LATEST REGULATORY DEVELOPMENTS IMPACTING
THE FINANCIAL SERVICES INDUSTRY

On October 15, 2015, the Consumer Financial Protection Bureau (CFPB) released the anticipated final rule amending Regulation C, 12 C.F.R. part 1003, which implements the Home Mortgage Disclosure Act (HMDA).

HMDA and Regulation C have long required covered lenders to collect and report certain data about mortgage applications, which the federal government uses to assess a covered institution’s fair lending risk. The new rule, which is intended to implement amendments made to HMDA by the Dodd-Frank Act, makes several important changes to Regulation C. These changes include:

  • dramatically broadening the data that covered institutions must collect (around 25 new data points are added and around a dozen existing data points are modified);
  • effectively expanding the scope of covered non-depository institutions and slightly narrowing the scope of covered depository institutions through implementation of loan-volume thresholds for triggering application of Regulation C; and
  • modifying the scope of covered products.

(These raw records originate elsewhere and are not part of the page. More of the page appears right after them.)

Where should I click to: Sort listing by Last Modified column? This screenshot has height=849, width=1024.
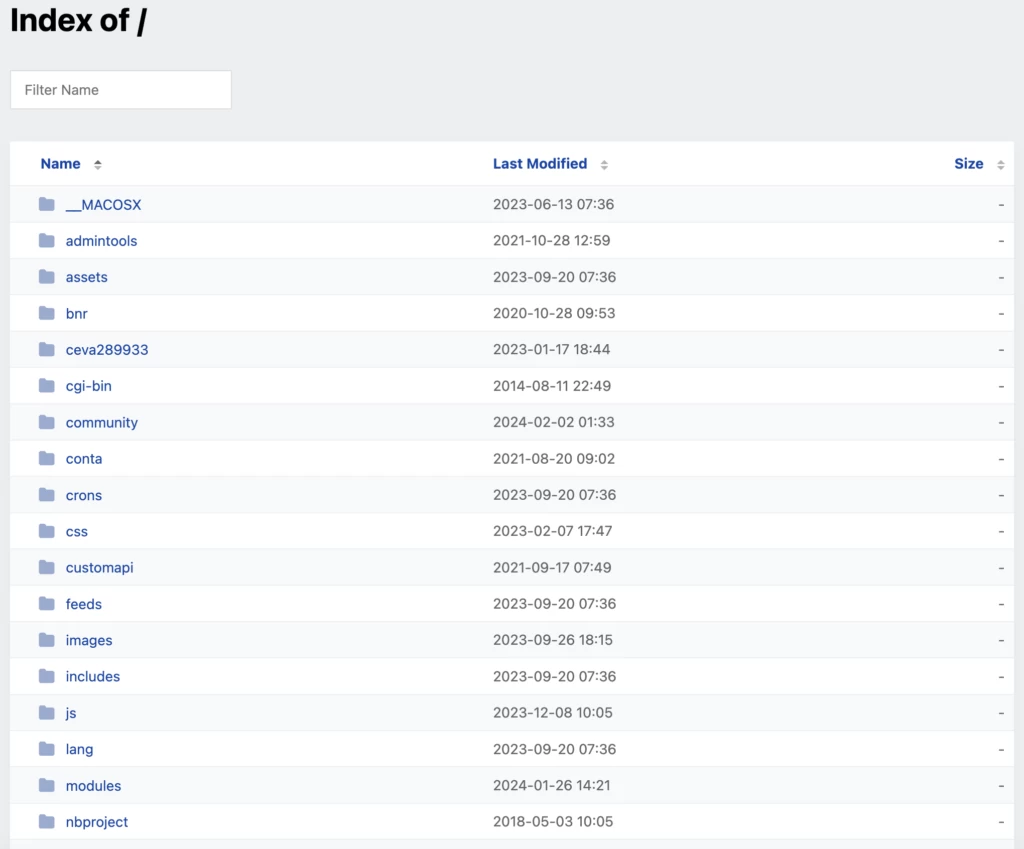pyautogui.click(x=540, y=164)
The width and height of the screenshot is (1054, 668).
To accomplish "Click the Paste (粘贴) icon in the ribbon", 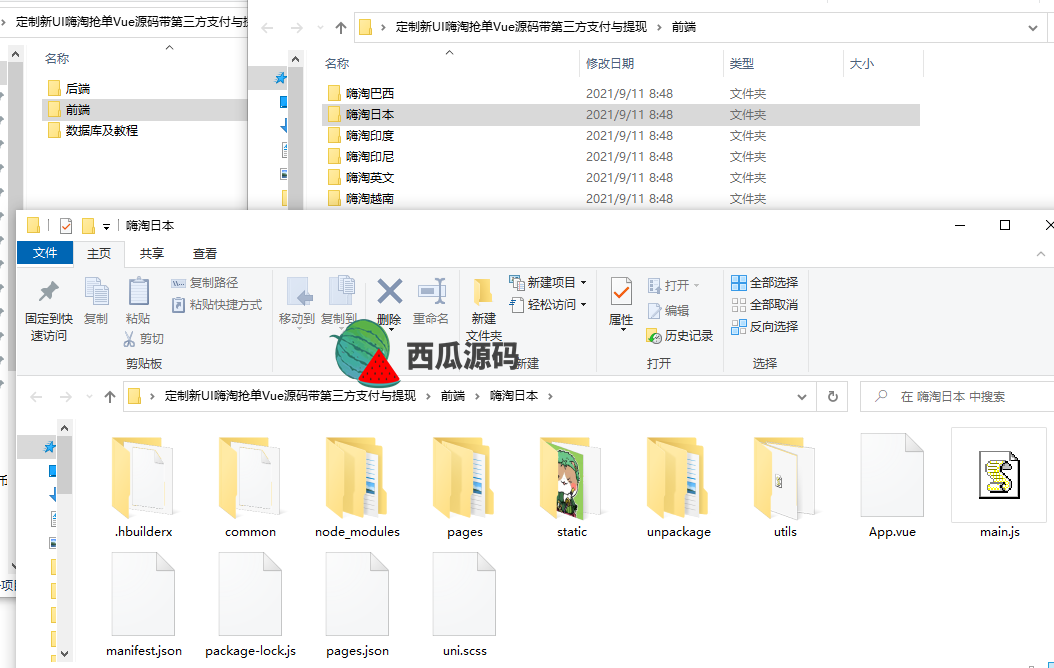I will 138,292.
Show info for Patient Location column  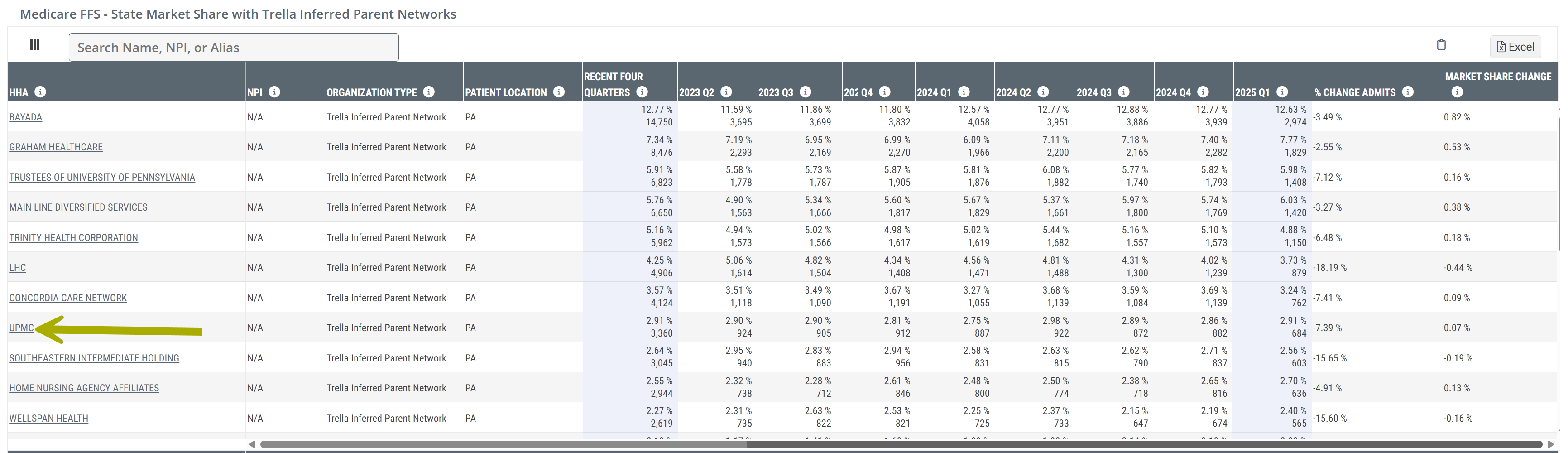pyautogui.click(x=559, y=92)
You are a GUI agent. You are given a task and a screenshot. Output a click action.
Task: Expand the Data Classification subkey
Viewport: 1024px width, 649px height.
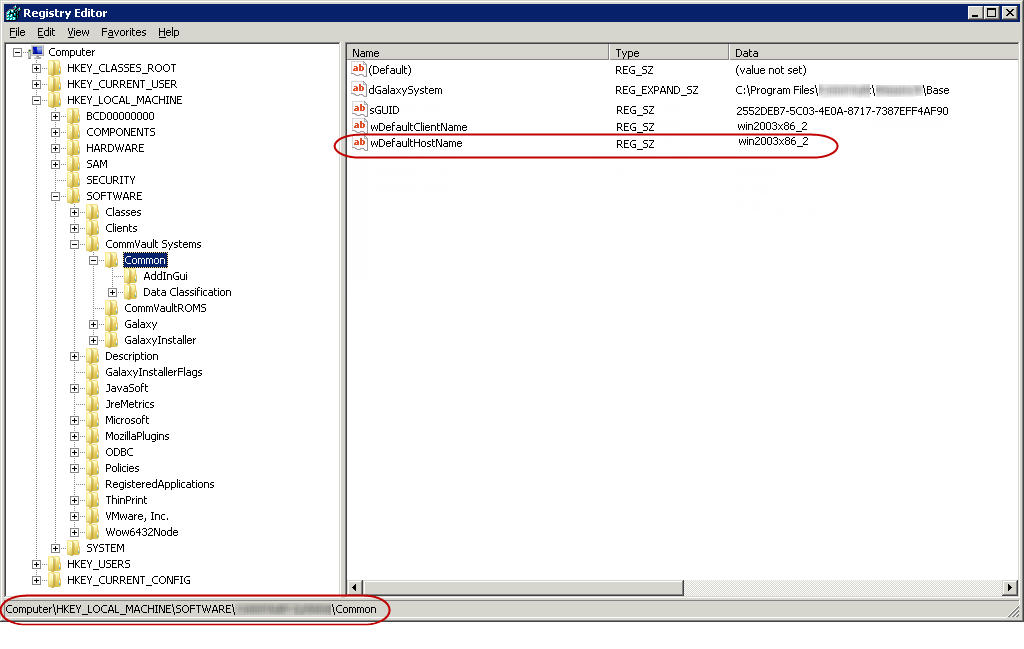click(x=113, y=292)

The rule is also intended to streamline the process for reporting data to the government.

Complying with these expanded collection and reporting requirements will likely require significant changes to covered lenders’ existing systems. The changes will be phased in between 2017 and 2020, with the key provisions that expand the data collection obligations taking effect on January 1, 2018, and the first reporting obligations for the expanded data accordingly due on March 1, 2019. This timeline is intended to allow lenders sufficient time to implement the required process, and will also allow the CFPB to make adjustments to the rule to address issues that lenders experience in preparing for the new requirements. That said, compliance with the revised Regulation C is a significant undertaking for lenders.